ID:2578488
 
Resolved
Regular expressions struggled with some UTF-8 cases.
BYOND Version:513.1517
Operating System:Linux
Web Browser:Chrome 83.0.4103.97
Applies to:Dream Daemon
Status: Resolved (513.1526)

This issue has been resolved.
Note: This was also tested on 513.1525 on Windows 10 Home 64-bit, but less extensively.

Descriptive Problem Summary:
Regex character range matches ([a-z], etc.) don't really work with non-ASCII characters as bounds of the range. If either end of the range is non-ASCII, it will match a nearly-but-not-quite static set of characters at the beginning of the second Unicode block. (This probably depends on which characters exactly are used in the range, but with low-valued ones it holds.) It's probably just not looking at all the bytes properly.

Code Snippet (if applicable) to Reproduce Problem:
var/regex/test = regex(@"[¡-ÿ]", "g")
world.log << test.Replace("¡¢£¤¥¦§¨©ª«¬­®¯°±²³´µ¶·¸¹º»¼½¾¿ÀÁÂÃÄÅÆÇÈÉÊËÌÍÎÏÐÑÒÓÔÕÖ×ØÙÚÛÜÝÞßàáâãäåæçèéêëìíîïðñòóôõö÷øùúûüýþÿ", "")


Expected Results:
An empty string. The regex should match every character given.

Actual Results:
ÃÄÅÆÇÈÉÊËÌÍÎÏÐÑÒÓÔÕÖ×ØÙÚÛÜÝÞßàáâãäåæçèéêëìíîïðñòóôõö÷øùúûüýþÿ

Does the problem occur:
Every time? Or how often?
Every time.
In other games?
Presumably.
In other user accounts?
Doesn't require login.
On other computers?
Yes.

When does the problem NOT occur?
When both bounds of the range are ASCII.

Did the problem NOT occur in any earlier versions?

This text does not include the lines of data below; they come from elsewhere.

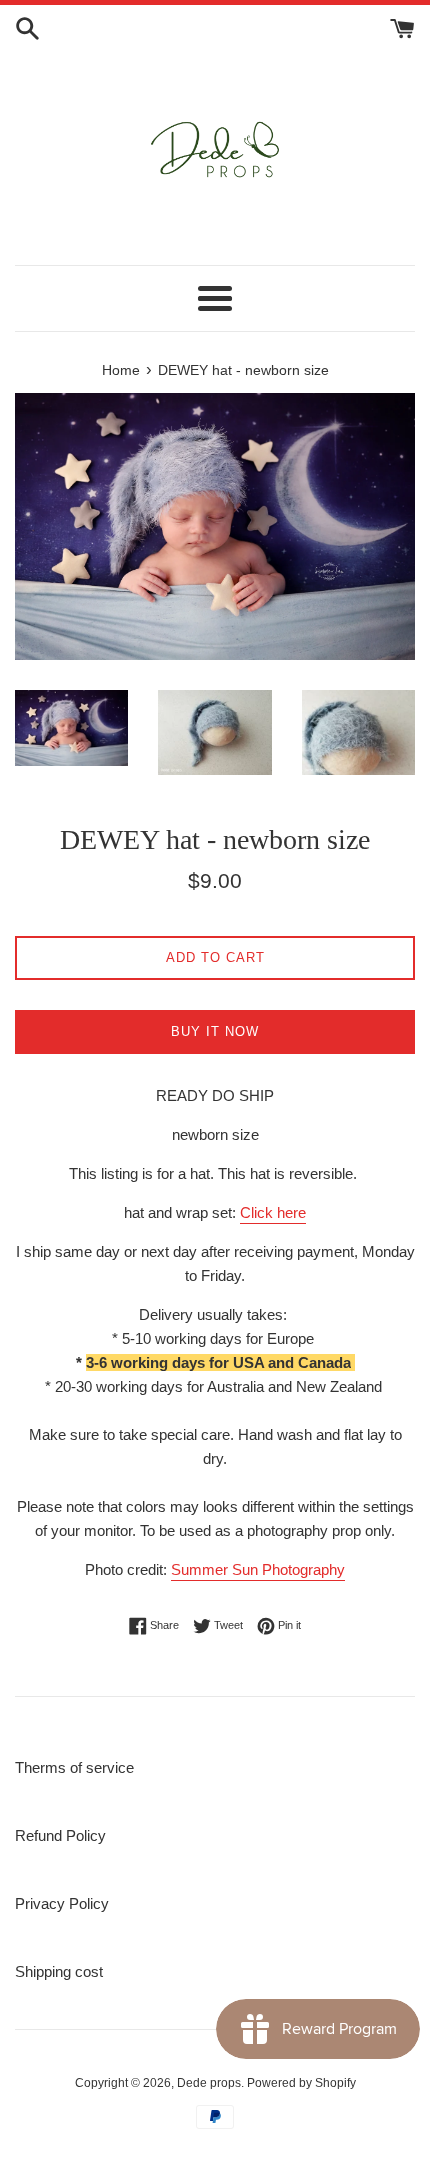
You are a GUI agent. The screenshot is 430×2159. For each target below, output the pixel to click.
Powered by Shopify (301, 2083)
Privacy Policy (62, 1903)
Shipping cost (59, 1971)
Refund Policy (60, 1835)
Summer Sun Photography (258, 1569)
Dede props (209, 2083)
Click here (273, 1212)
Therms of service (74, 1767)
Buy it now (215, 1031)
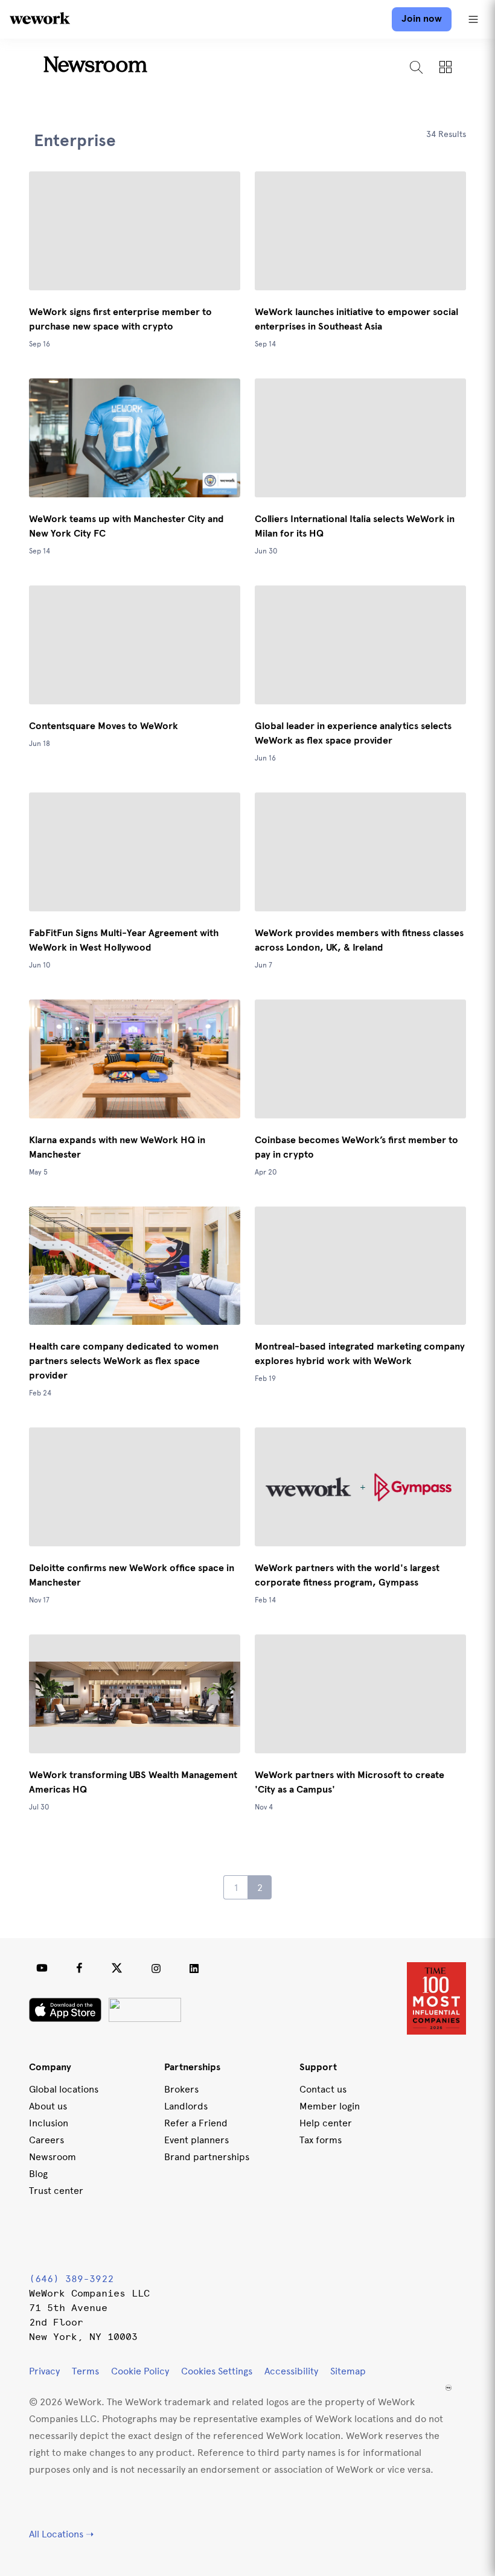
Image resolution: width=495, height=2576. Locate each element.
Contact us (322, 2089)
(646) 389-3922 (71, 2278)
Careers (46, 2140)
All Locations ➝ (61, 2534)
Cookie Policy (140, 2371)
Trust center (56, 2190)
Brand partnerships (206, 2157)
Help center (325, 2123)
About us (48, 2106)
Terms (85, 2371)
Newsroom (95, 66)
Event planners (196, 2140)
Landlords (186, 2106)
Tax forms (320, 2140)
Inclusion (48, 2123)
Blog (38, 2173)
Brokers (181, 2089)
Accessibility (291, 2371)
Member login (329, 2106)
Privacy (44, 2371)
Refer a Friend (196, 2123)
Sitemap (348, 2371)
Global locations (63, 2089)
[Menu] (473, 19)
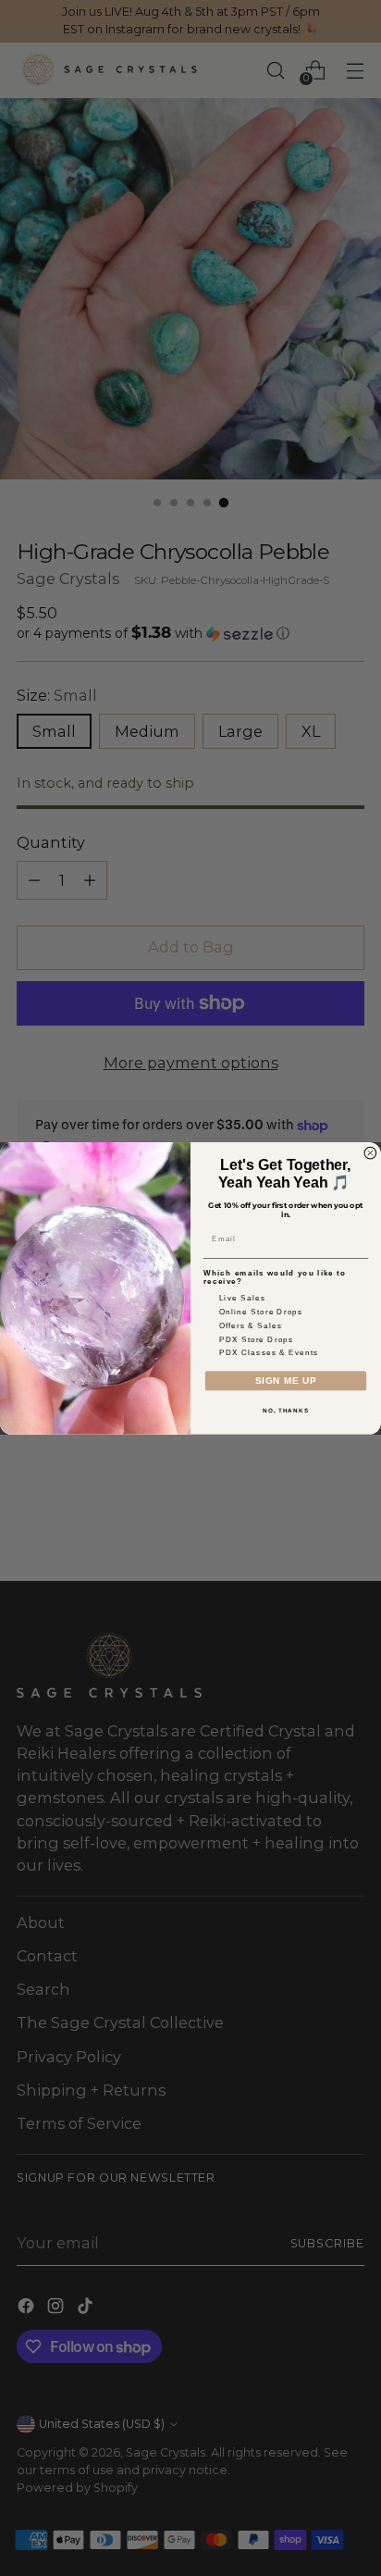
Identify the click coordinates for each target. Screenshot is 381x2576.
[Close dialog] (370, 1153)
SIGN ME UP (286, 1380)
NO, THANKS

If so, what was the last version that worked? (Visit http://www.byond.com/download/build to download old versions for testing.)
I would guess that this has been the case for all of 513, though I don't know for sure.

Workarounds:
None I'm aware of.
Nice find. I'll take a look. Any chance you can package it up into a test project for me? Just to be sure I don't accidentally run afoul of any character encoding issues from the forum itself.
In response to Lummox JR
Test project here: https://gofile.io/d/9YuK2d
Lummox JR resolved issue with message:
Regular expressions struggled with some UTF-8 cases.